-- START EXCERPT TO READ --
3. Copy the following files from the [Raspberry Pi firmware repo](https://github.com/raspberrypi/firmware/tree/master/boot) onto the SD card:
    - [bootcode.bin](https://github.com/raspberrypi/firmware/raw/master/boot/bootcode.bin)
    - [fixup.dat](https://github.com/raspberrypi/firmware/raw/master/boot/fixup.dat)
    - [start.elf](https://github.com/raspberrypi/firmware/raw/master/boot/start.elf)
4. Run `make` and copy the [kernel8.img](kernel8.img) onto the SD card.

### Pi 4

3. Copy the following files from the [Raspberry Pi firmware repo](https://github.com/raspberrypi/firmware/tree/master/boot) onto the SD card:
    - [fixup4.dat](https://github.com/raspberrypi/firmware/raw/master/boot/fixup4.dat)
    - [start4.elf](https://github.com/raspberrypi/firmware/raw/master/boot/start4.elf)
-- END EXCERPT TO READ --
• **REQUIRED WORK**:
1) According to the boot instructions above, which two firmware files must be copied onto the SD card for a Pi 4?
2) In the boot instructions above, rewrite the first step that begins "Copy the following files" as one short sentence.
-- START EXTRACTED MATERIAL --
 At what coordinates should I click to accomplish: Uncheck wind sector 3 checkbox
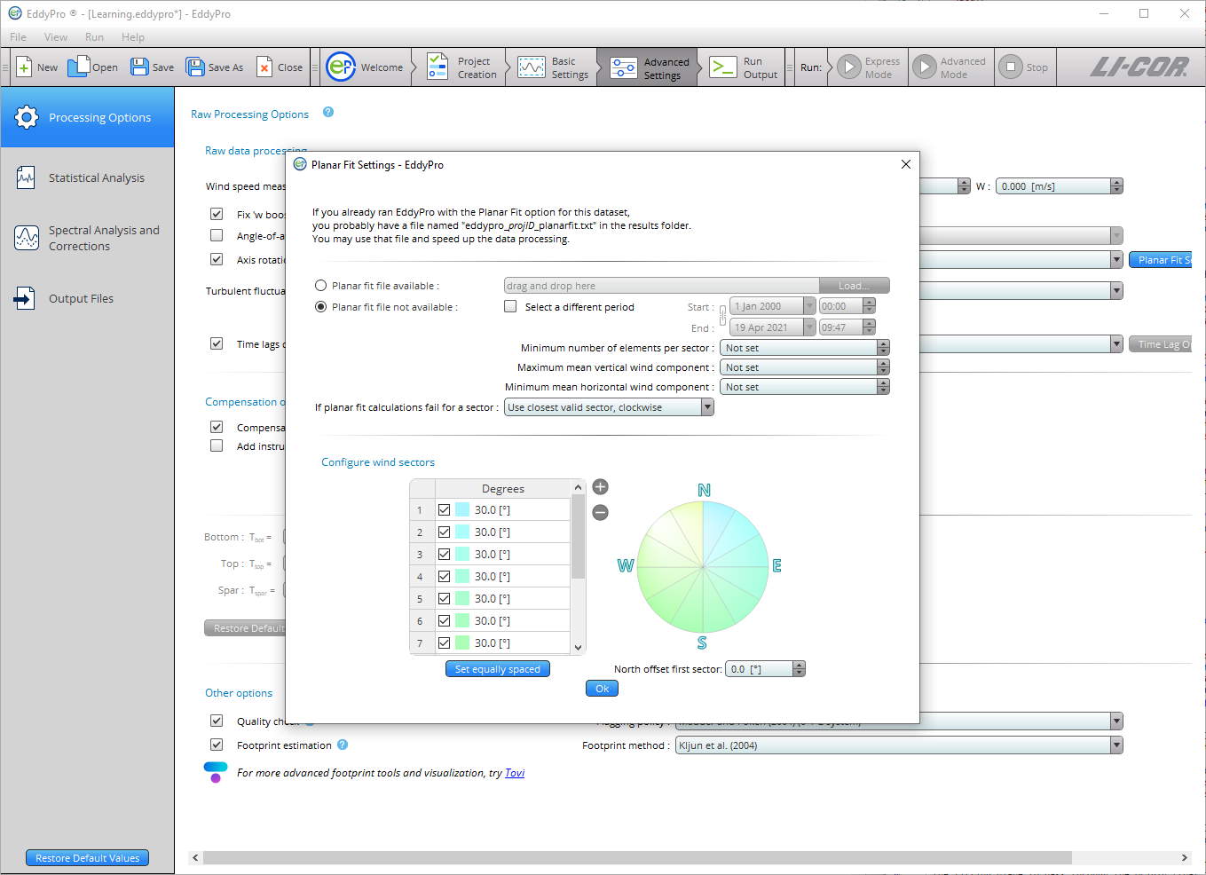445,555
-- END EXTRACTED MATERIAL --
-- START EXTRACTED MATERIAL --
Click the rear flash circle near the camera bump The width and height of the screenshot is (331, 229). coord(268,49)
-- END EXTRACTED MATERIAL --
• **ANSWERS**:
1) fixup4.dat and start4.elf

2) Copy bootcode.bin, fixup.dat and start.elf from the Raspberry Pi firmware repo onto the SD card.